*Task objective:* Gather each line in the data below that includes the word "icon", and copy those lines out in the order they appear.

[Entries drawn from a collection]
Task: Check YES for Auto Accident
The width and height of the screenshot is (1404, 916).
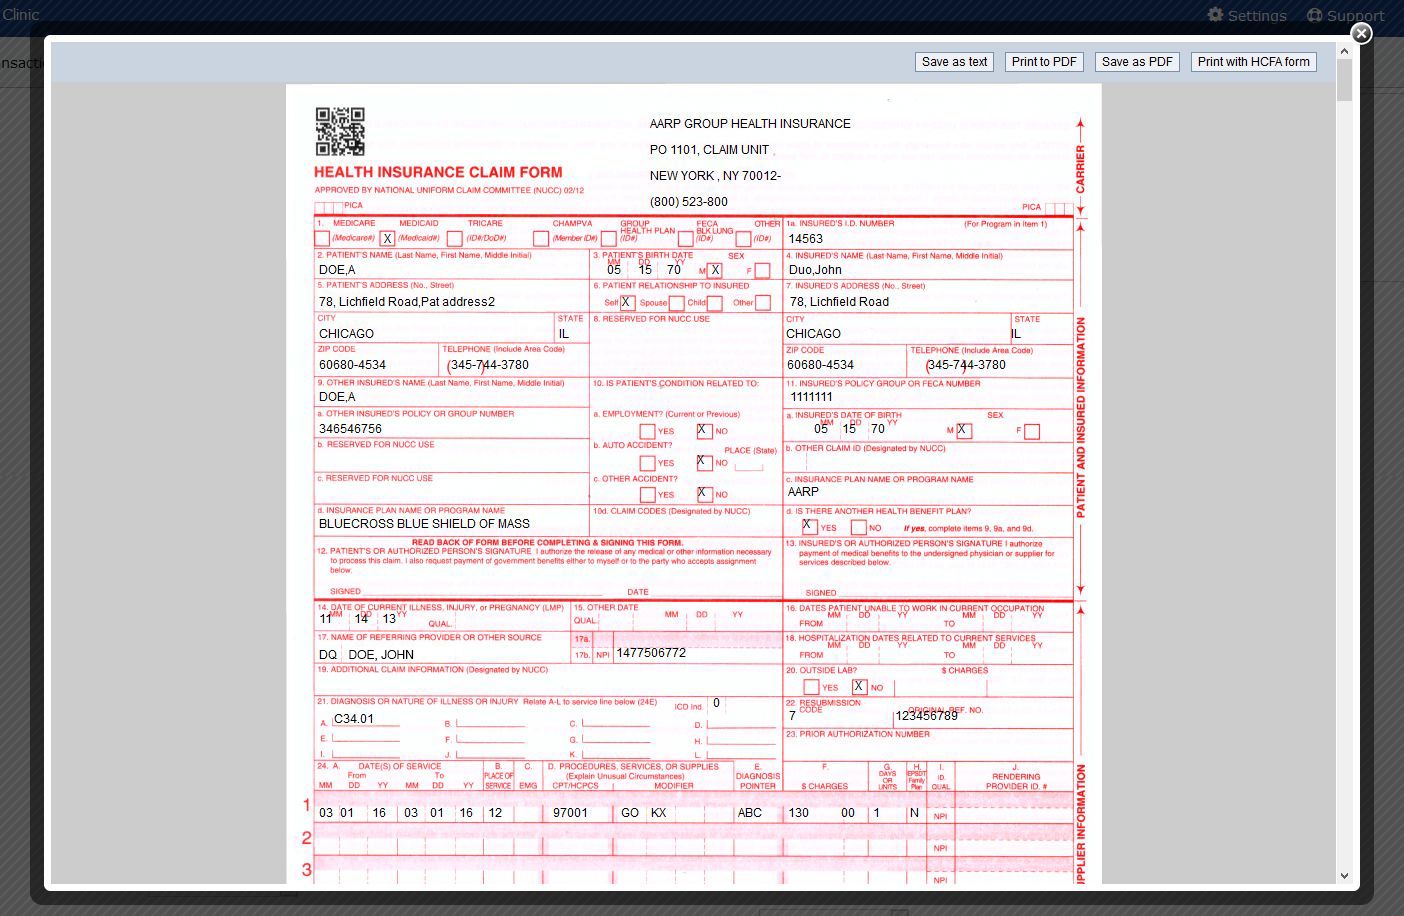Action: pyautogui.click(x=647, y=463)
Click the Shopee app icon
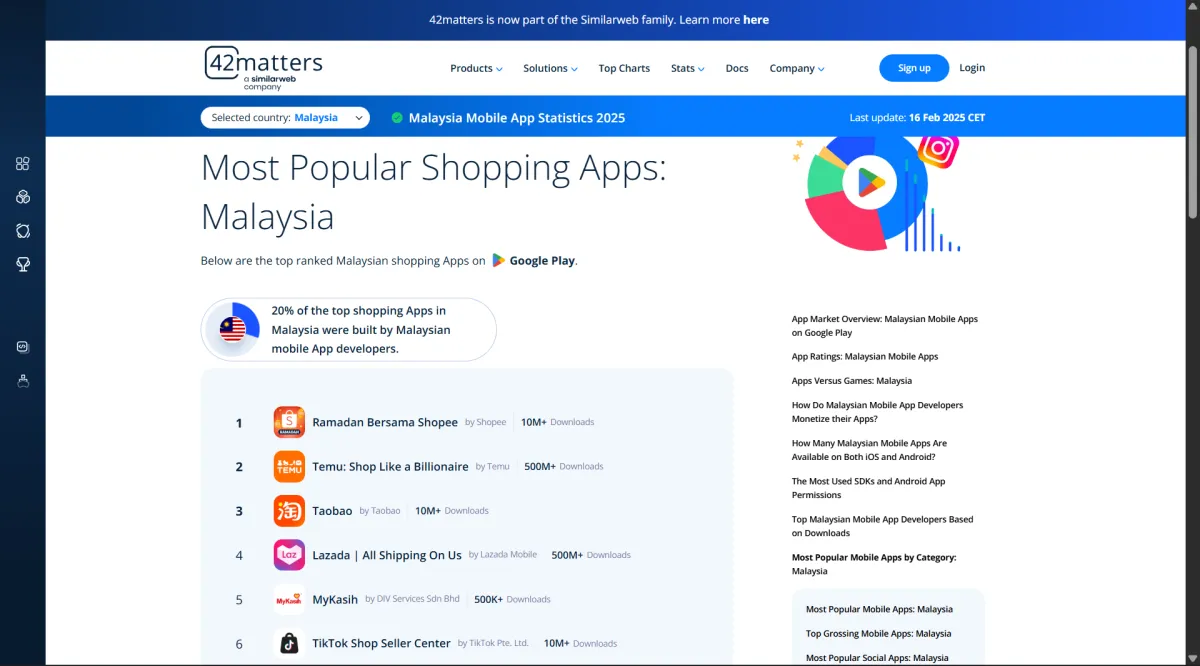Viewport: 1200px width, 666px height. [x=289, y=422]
* * *
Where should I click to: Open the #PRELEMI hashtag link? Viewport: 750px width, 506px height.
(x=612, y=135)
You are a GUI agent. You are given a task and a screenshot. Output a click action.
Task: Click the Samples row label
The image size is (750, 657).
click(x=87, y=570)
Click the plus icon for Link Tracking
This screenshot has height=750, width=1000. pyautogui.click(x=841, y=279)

*Task result:*
Click the Shopee app icon
Click the plus icon for Link Tracking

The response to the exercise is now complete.